WHY WAS HE FREED TO KILL?

–By PETER DAVIDSON

The justice system has come under attack for being too soft after a convicted killer who was released early went on to brutally murder his wife and two children.

Lumberyard worker Tony Pope of Tennessee was released on parole in 2001 after serving just five years of his 15-year sentence for the murder of his former girlfriend.

Pope and his wife Andrea, 36, and already a mother of one by her first husband, had a child together around Easter.
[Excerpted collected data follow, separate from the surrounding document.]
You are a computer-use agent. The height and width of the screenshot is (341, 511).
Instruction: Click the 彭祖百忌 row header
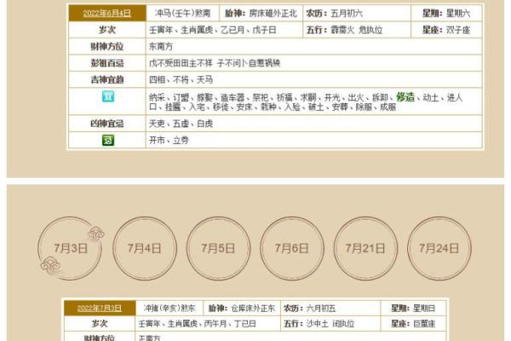106,63
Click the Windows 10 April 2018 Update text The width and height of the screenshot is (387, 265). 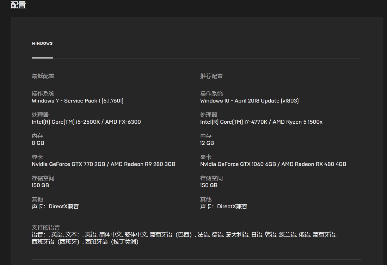pos(249,101)
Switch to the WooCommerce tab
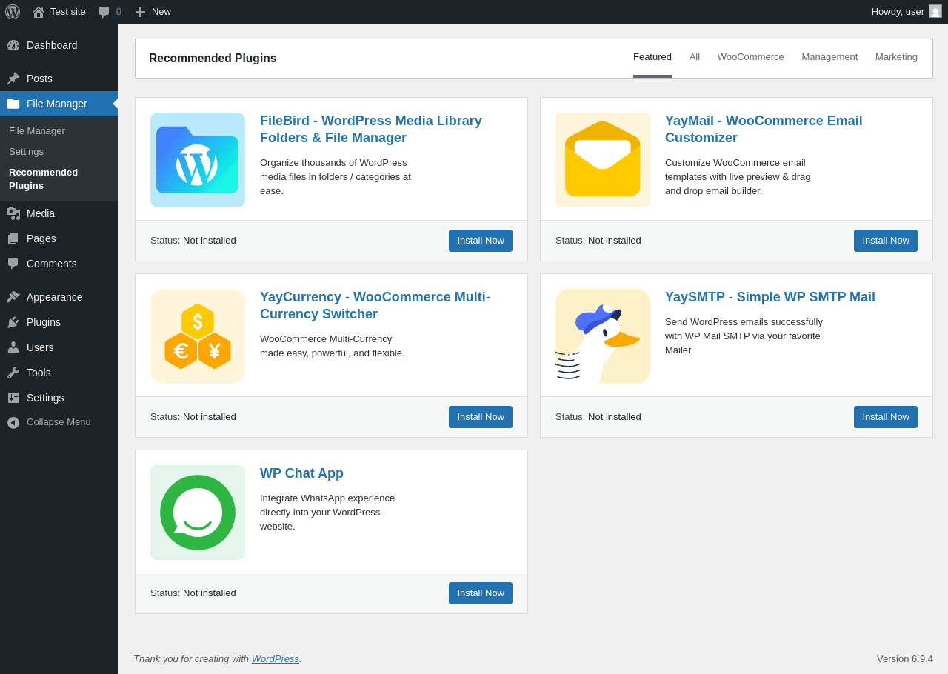This screenshot has width=948, height=674. click(x=750, y=57)
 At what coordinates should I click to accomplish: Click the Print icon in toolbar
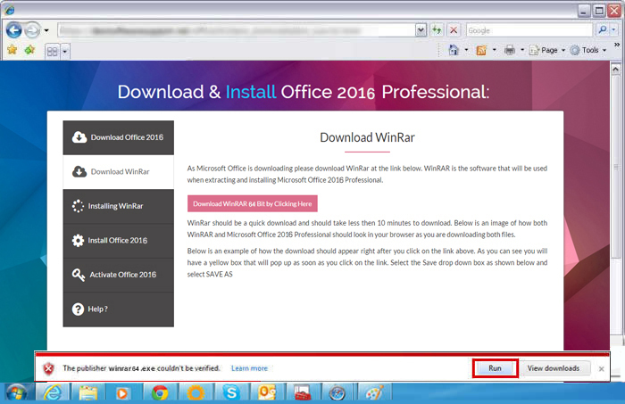(507, 50)
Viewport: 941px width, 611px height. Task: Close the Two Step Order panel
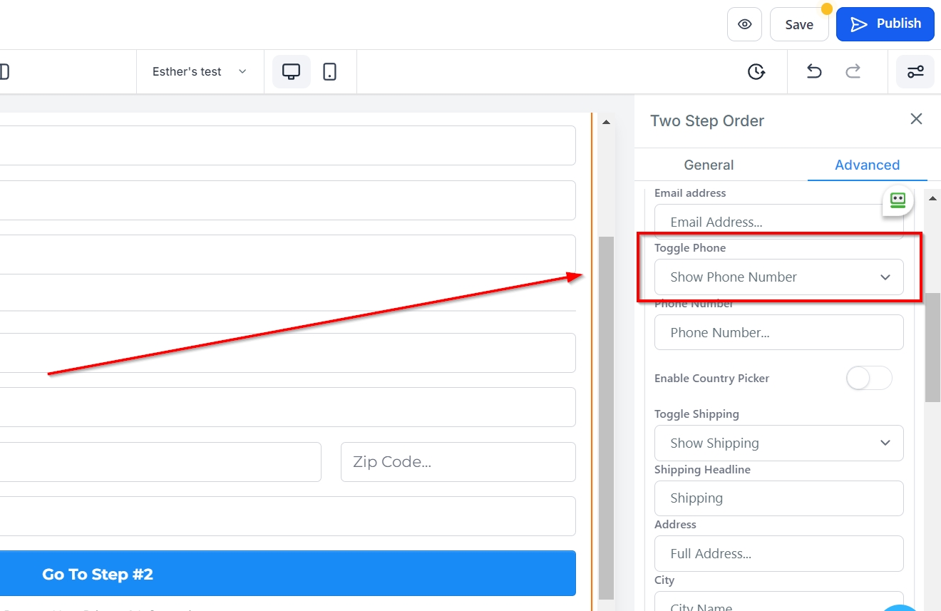tap(916, 119)
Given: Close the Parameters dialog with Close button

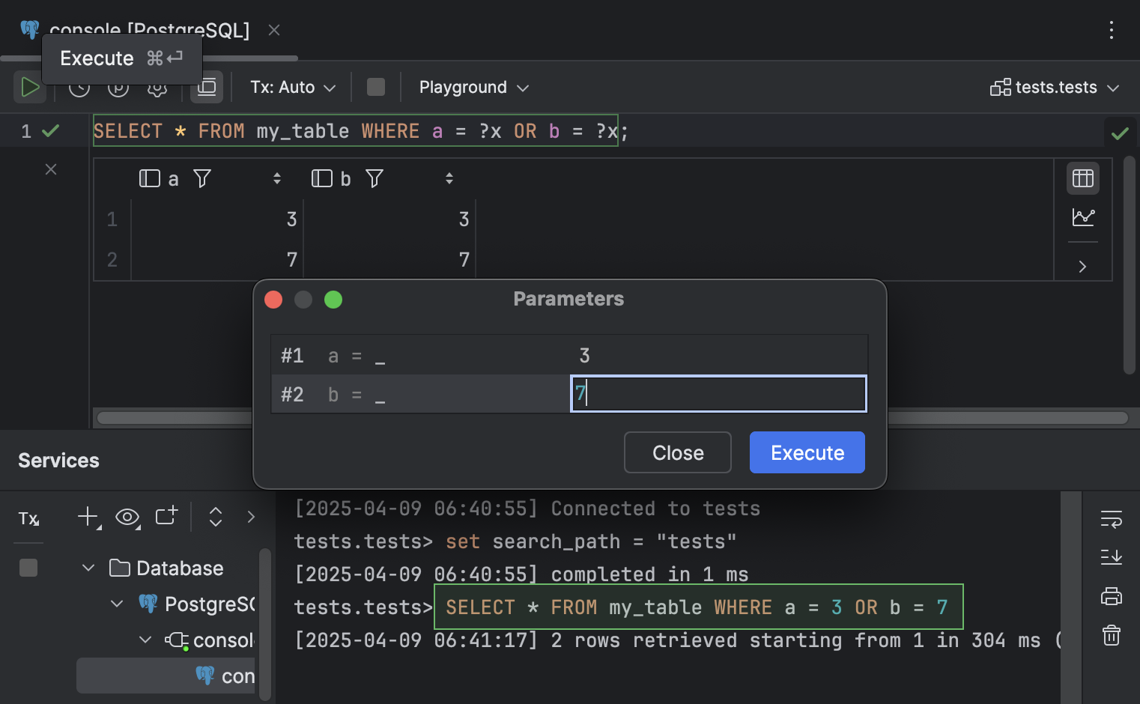Looking at the screenshot, I should coord(677,452).
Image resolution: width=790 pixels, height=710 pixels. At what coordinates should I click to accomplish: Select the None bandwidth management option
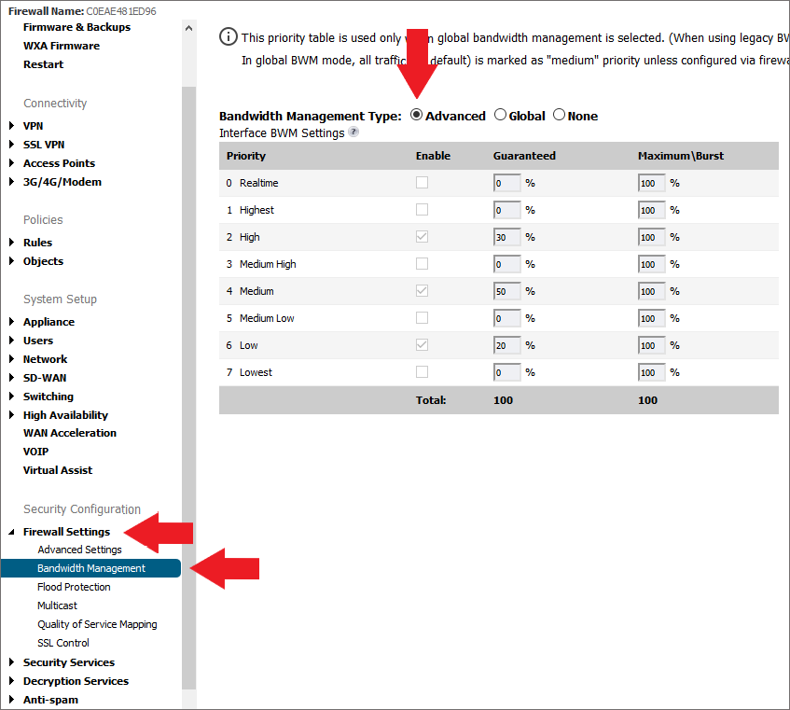pos(560,116)
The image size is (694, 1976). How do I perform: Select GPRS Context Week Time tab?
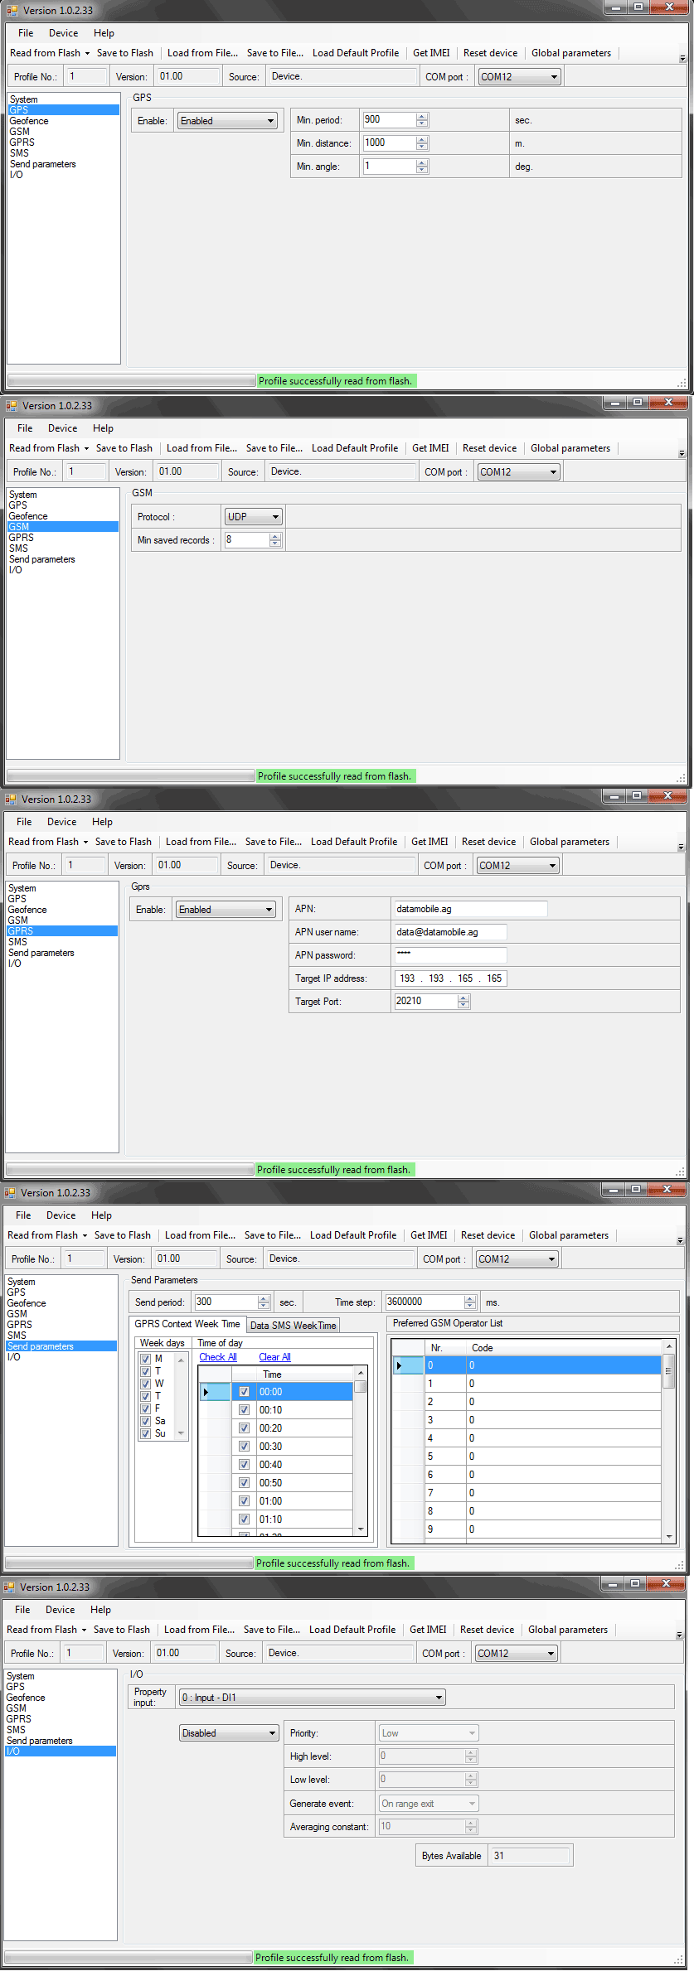point(187,1324)
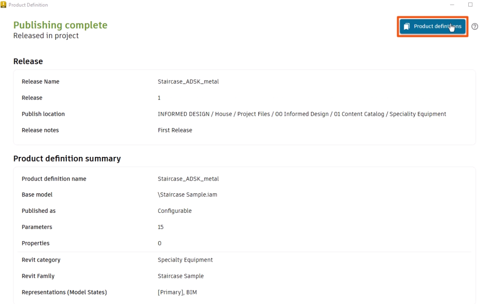481x304 pixels.
Task: Click Release Name value Staircase_ADSK_metal
Action: (x=188, y=82)
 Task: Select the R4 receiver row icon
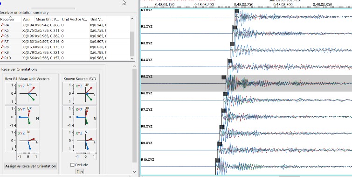point(2,25)
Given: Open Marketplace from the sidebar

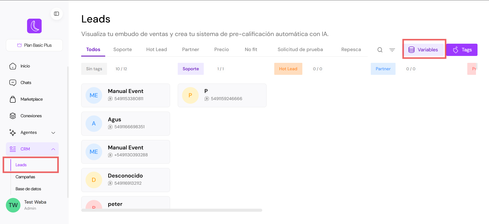Looking at the screenshot, I should [x=31, y=99].

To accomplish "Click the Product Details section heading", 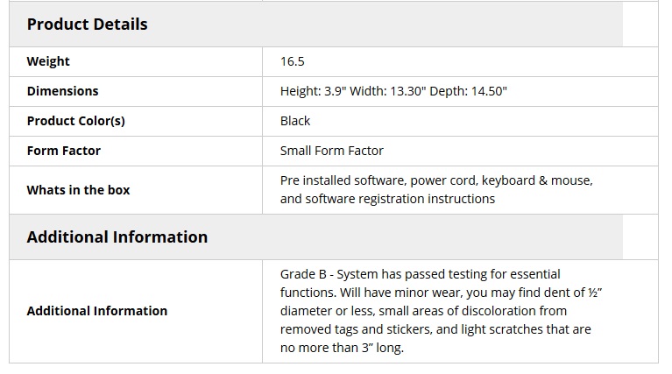I will pos(87,25).
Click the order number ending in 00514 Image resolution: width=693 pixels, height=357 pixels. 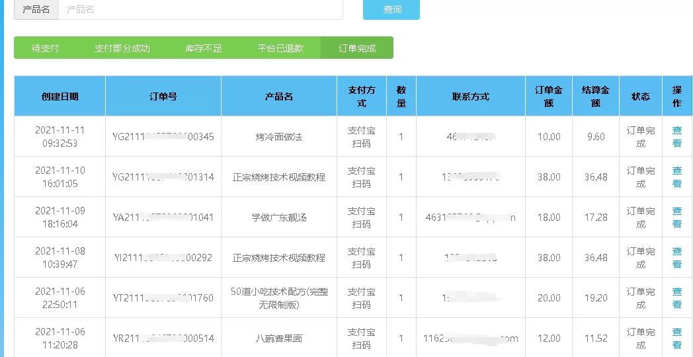click(163, 338)
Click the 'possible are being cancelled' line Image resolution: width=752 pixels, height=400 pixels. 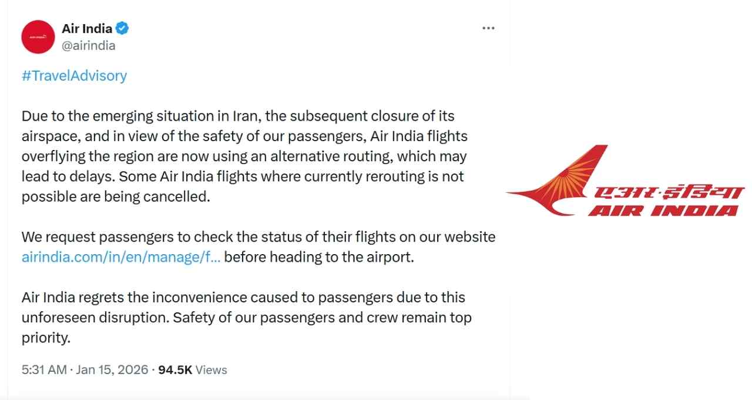(116, 196)
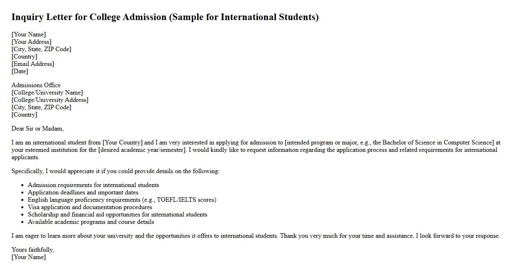Image resolution: width=523 pixels, height=266 pixels.
Task: Click the Inquiry Letter for College Admission heading
Action: (165, 17)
Weeks later, Pope lashed out and beat his new family to death after Andrea asked for a divorce and said she was leaving with the kids.

Chattanooga, Tenn. police found Andrea, 13-year-old Brianna and five-week-old Christian dead in their Hixon, Tenn., home on May 2. They arrested Pope the next day when he coolly admitted to all three grisly slayings, according to an affidavit of the complaint.

Pope had crushed Andrea’s skull and jaw with a hammer, leaving her body in the laundry room. He strangled Christian, who weighed just eight pounds, and pounded his skull and body with his fists. He choked his stepdaughter Brianna and stomped on her chest.

Police Chief Steve Parks told The National Enquirer: “Pope said his wife wanted a divorce and he told her: ‘We’re going to be married until death do us part.'”

Pope had previously confessed to killing his girlfriend Susan Yarbrough, bashing her to death with a frying pan in February 1995. He was charged with first-degree murder but pleaded to have it reduced to second-degree murder. He was sentenced to 15 years in prison but was paroled in October 2001.

Andrea’s family and police are “outraged” that Pope was allowed back into the community and are calling for a tougher stance against dangerous criminals.

Said Andrea’s relative Mike Barker: “You get caught with marijuana and you go to jail for 20 years. Kill someone and you’re out in five. What kind of justice is this?”